İsrail'i bölgede yatırım yapmaya sevkeden sadece elinde bulundurduğu tarım teknolojisi değil. Onu bölgeye yönelten bir başka neden ise ileride kendi ülkesinde doğması muhtemel tarım arazilerinin azalması tehlikesi.Kanada ve Hollanda tarım teknolojisi konusunda tecrübeli ülkeler. Ankara, bu ülkelerin tecrübelerinden elbette faydalanmalı. Ancak Yahudilerin MGK'yı dahi ekarte ederek topraklarımızı satın alması iyiye alamet değil. Su politikalarının önümüzdeki yıllarda savaş sebebi sayılacak kadar değer kazanacağı gözönüne alınırsa suyun başına Yahudilerin geçmesi ulusal güvenliğimize uygun olmasa gerekir.
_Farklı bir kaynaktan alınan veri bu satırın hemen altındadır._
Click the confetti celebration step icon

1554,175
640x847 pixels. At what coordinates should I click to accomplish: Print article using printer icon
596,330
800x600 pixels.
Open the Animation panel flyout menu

İsrail'in GAP'daki hedefi dini temeli bulunan 'kutsal vaadedilmiş topraklara' dönüş mü yoksa GAP'tan fışkıracak altın yağmurunun altında bulunup testisini doldurmak mı izleyip göreceğiz.
Tam bu devrede İstanbul'da patlayan bombalarla Türkiye'nin uzaklaştığı İsrail limanına doğru tekrar sürüklendiğini ortaya atan eski Mahir Kaynak'ın beyin jimnastiğine bazı çevrelerinin aşırı tepki göstermesi, onu "Komplo teorisyeni" diye küçümsemeye çalışması anlaşılabilir. Antisemitizm bu ülkede çok tehlikeli komplikasyonlara yol açabiliyor!